In his 2015 Report for the Parliament of Georgia, the Ombudsman covered all directions related to human rights. Here he widely spoke about the problems of violence against women, early marriages and gender equality complications.

Nanuashvili provided official data from relevant state structures and said 2,726 cases of domestic violence were recorded in 2015. He stressed that the cases involved 5,106 individuals in total.

The relevant bodies also revealed 28 cases of murder (or attempted murder) of women, 16 of which were committed by men against their own family members, while the other 12 cases were a result of other motives.

Nanuashvili then claimed that 611 minors had registered as being married.

However, the Ombudsman said most early marriages were not officially registered, as 1,449 minors gave birth or became fathers last year.

Nanuashvili also stated that 408 pupils had suspended studying at schools in 2015 due to becoming married, their ages ranging between 13-17.

The Public Defender said more women than men were employed at state institutions, but in most cases they did not hold leading posts.

The Ombudsman said he supported establishing quotas for women in the legislative body in order to encourage the growth of women’s role in politics and state leadership.

Nanuashvili urged for more state support for single parents and stressed the government must define the status of a large family.

The Ombudsman also spoke about the problems of drug-addicted women, who, in many cases, have no access to treatment or other programs and relevant shelters in cases of domestic violence.

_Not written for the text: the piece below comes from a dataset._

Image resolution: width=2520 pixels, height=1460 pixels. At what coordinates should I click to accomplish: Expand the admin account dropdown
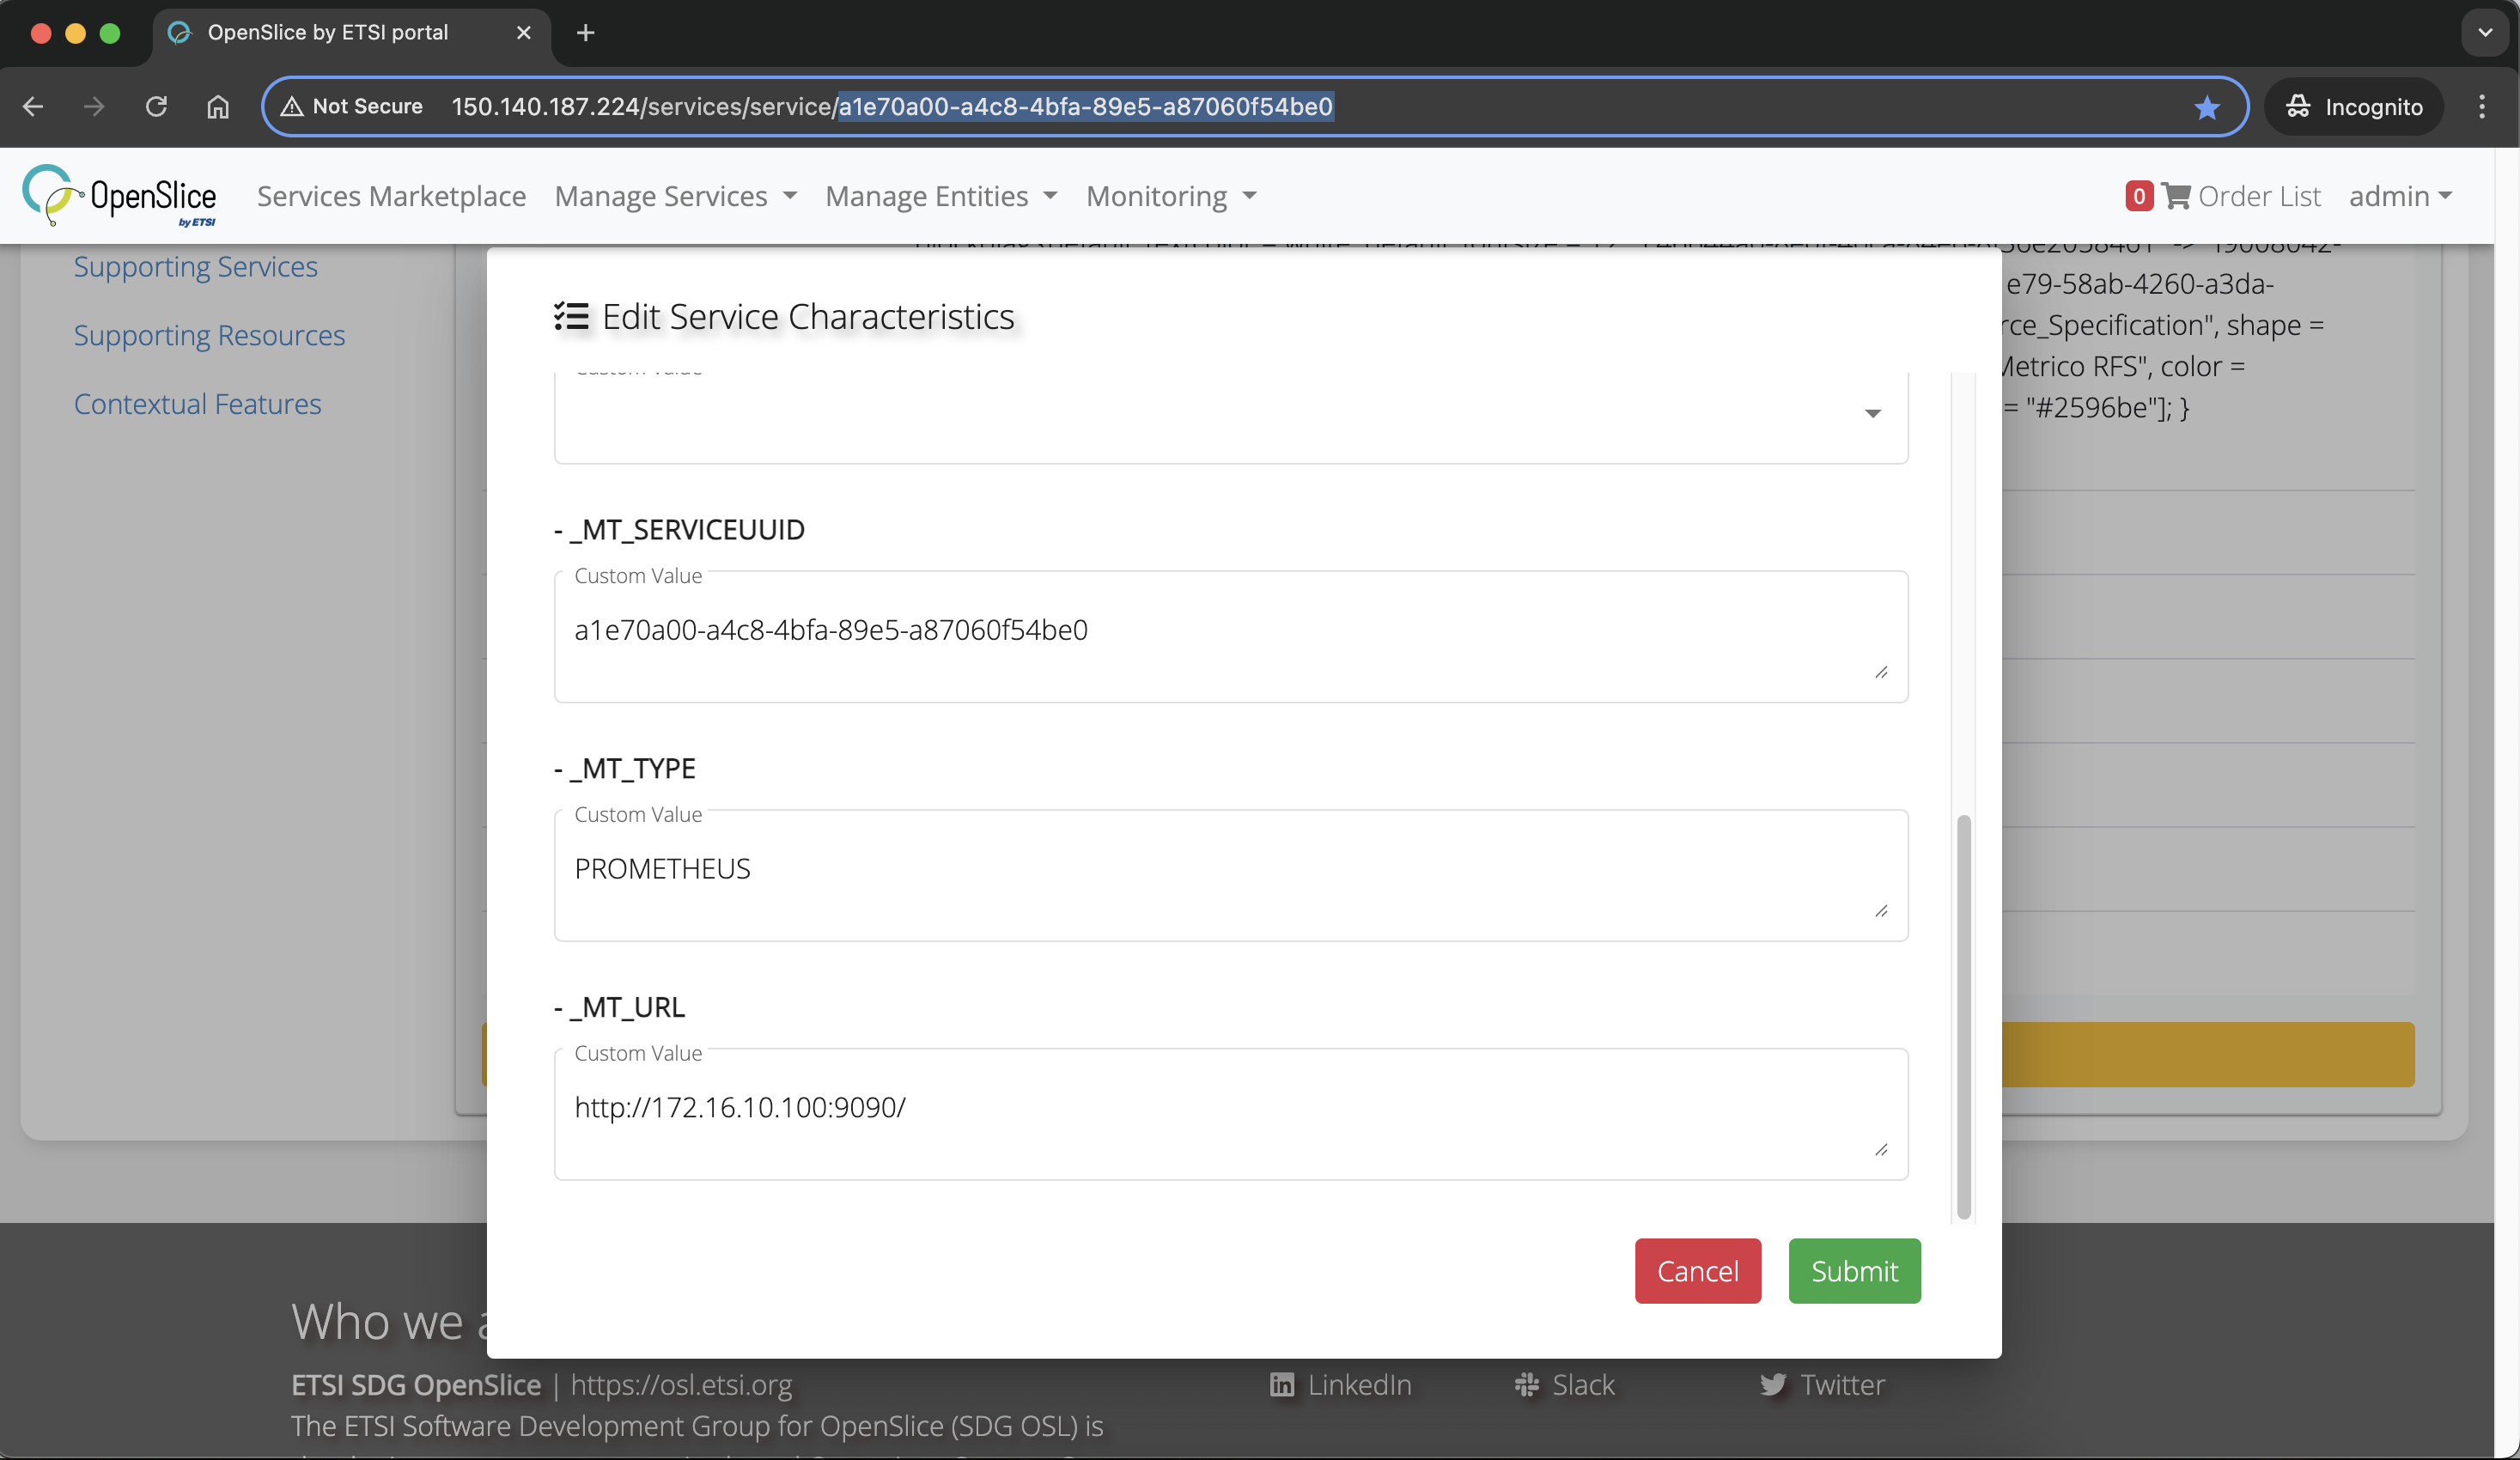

Nanuashvili said the category of women should have adequate support from the state and special services should be elaborated for them.

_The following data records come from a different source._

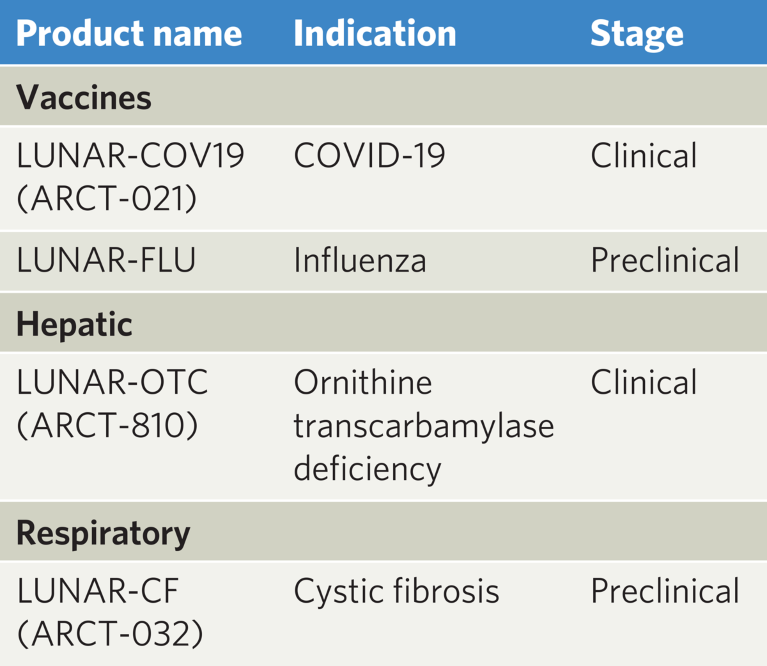The height and width of the screenshot is (666, 767).
Task: Click the Preclinical stage for LUNAR-CF
Action: 665,591
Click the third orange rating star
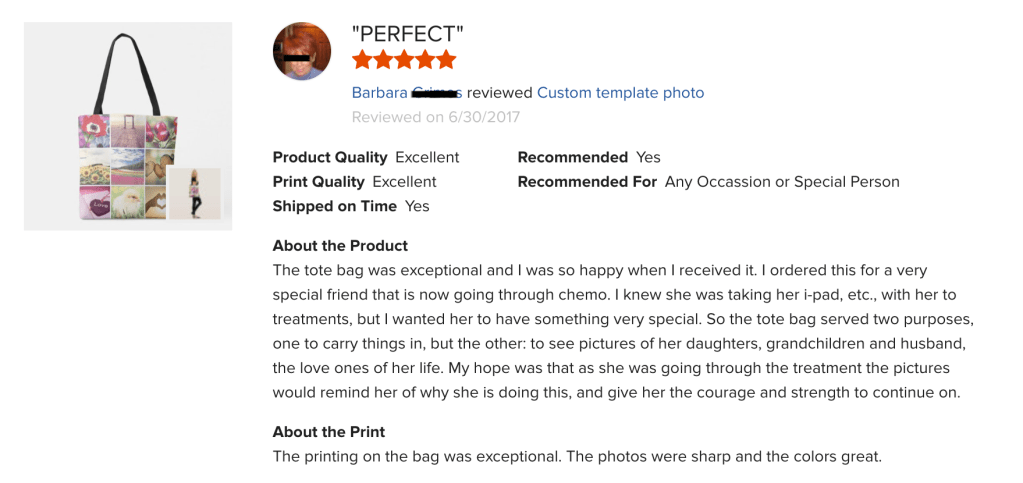Screen dimensions: 1023x483 coord(404,60)
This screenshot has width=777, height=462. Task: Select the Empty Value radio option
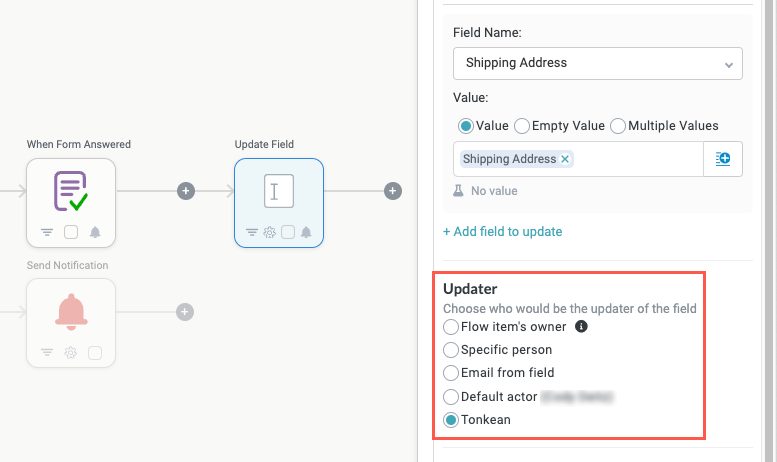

The Ombudsman positively assessed the situation in shelters for trafficking victims but said the institutions performed without clear standards.

Solving all the issues, requires systemic changes, starting from improving economic problems in Georgia to large-scaled information campaigns regarding the negative aspects of early marriages and a comprehensive approach to domestic violence issues.

It also requires time, as such problems cannot be solved swiftly.

Georgia has made various positive steps against domestic violence or early marriages. However, the problems are still on the agenda and even more efforts are needed for the issues to be settled.